Regina’s warming bus — a temporary initiative to provide relief for residents in need through this month’s cold snap — went into service nine days ago, and organizers say the program has been going well.

“The Downtown Community Support program has really good staff (who are) very knowledgeable. And they have good relationships with the people on the street, which makes everything flow so much smoother,” said Robert Kraushaar, a social worker and advocate. “It’s a lot better when you know somebody by name, and they make them feel more comfortable getting on the bus.”

The warming bus program started on Jan. 10, with Regina Transit providing a bus as a temporary overnight warming shelter through the recent cold snap. Located outside the Carmichael Outreach Centre, it has been operational from 9 p.m. to 9 a.m., seven days a week. The service will continue through the weekend.

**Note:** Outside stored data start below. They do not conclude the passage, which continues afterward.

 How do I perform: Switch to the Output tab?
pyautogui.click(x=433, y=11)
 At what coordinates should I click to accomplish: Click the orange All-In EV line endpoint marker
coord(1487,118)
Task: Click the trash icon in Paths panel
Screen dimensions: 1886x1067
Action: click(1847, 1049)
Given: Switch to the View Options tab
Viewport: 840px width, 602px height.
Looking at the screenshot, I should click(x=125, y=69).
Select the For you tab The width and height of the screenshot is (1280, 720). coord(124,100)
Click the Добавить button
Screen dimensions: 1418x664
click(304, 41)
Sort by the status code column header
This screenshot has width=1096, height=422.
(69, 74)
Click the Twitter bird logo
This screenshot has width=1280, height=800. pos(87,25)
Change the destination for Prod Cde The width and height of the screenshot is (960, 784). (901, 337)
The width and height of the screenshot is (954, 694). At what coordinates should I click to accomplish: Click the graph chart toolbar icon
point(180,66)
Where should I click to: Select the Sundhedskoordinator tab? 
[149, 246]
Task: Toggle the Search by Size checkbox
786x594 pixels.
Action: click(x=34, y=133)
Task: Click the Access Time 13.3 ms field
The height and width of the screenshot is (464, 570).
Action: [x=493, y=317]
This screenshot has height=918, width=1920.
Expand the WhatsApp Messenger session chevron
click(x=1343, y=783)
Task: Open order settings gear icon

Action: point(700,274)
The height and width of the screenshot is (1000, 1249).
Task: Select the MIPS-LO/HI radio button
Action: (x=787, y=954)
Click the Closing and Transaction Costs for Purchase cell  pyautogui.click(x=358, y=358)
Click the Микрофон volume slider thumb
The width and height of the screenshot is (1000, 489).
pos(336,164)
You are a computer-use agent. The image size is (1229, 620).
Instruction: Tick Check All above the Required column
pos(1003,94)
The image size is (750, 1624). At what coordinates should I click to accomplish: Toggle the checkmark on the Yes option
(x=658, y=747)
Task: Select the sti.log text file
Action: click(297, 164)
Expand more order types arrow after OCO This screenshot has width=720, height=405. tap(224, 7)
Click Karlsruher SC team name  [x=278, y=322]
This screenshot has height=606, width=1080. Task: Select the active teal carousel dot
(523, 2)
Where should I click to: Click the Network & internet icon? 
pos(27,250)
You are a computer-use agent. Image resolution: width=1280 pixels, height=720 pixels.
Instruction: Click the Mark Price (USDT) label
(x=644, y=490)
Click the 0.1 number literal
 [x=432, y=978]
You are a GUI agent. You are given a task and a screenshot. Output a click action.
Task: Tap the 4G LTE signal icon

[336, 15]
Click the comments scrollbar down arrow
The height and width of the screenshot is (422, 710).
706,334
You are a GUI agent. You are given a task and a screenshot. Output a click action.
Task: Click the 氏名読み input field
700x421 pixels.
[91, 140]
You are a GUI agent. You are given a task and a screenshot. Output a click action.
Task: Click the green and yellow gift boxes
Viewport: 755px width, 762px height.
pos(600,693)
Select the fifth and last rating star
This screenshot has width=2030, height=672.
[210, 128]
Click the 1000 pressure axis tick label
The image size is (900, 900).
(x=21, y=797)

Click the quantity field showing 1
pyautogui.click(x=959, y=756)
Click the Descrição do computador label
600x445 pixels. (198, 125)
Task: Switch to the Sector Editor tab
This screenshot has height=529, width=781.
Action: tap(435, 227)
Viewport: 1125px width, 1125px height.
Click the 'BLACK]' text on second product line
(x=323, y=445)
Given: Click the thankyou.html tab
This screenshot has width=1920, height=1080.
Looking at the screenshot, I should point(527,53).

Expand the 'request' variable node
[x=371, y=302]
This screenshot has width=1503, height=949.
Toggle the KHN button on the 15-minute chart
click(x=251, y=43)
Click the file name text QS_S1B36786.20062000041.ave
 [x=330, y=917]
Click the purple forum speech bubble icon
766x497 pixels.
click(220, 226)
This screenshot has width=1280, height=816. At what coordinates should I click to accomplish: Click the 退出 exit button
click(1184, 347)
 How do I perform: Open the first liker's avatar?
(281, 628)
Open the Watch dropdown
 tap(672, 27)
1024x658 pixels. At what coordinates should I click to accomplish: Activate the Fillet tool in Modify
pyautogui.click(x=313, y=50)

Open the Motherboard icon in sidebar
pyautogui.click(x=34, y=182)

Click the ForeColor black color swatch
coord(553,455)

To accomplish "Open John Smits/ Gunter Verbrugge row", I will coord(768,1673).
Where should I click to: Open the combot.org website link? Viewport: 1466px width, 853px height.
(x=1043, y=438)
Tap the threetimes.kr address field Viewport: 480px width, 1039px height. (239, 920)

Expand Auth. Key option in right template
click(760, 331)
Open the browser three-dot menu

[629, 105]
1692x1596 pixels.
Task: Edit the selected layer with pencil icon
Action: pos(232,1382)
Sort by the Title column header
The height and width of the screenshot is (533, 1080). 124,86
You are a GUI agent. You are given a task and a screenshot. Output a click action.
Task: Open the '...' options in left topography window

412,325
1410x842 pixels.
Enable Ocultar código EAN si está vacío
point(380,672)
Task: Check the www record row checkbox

Click to play video: 'Sask. reacts to Carmichael Outreach warming centre'
Sask. reacts to Carmichael Outreach warming centre

“It was kind of a little bit of mayhem … trying to make sure everything lined up,” Kraushaar said. “You have a bus with capacity (that) is supposed to be at 25, but your numbers are obviously going to be higher than that. So, staff is like standing room only … and it’s long shifts. Some of the challenges are just trying to get all of those different personalities to kind of mesh together in a relaxed setting where a good chunk of them want to sleep and a good chunk of them are freezing or hungry.”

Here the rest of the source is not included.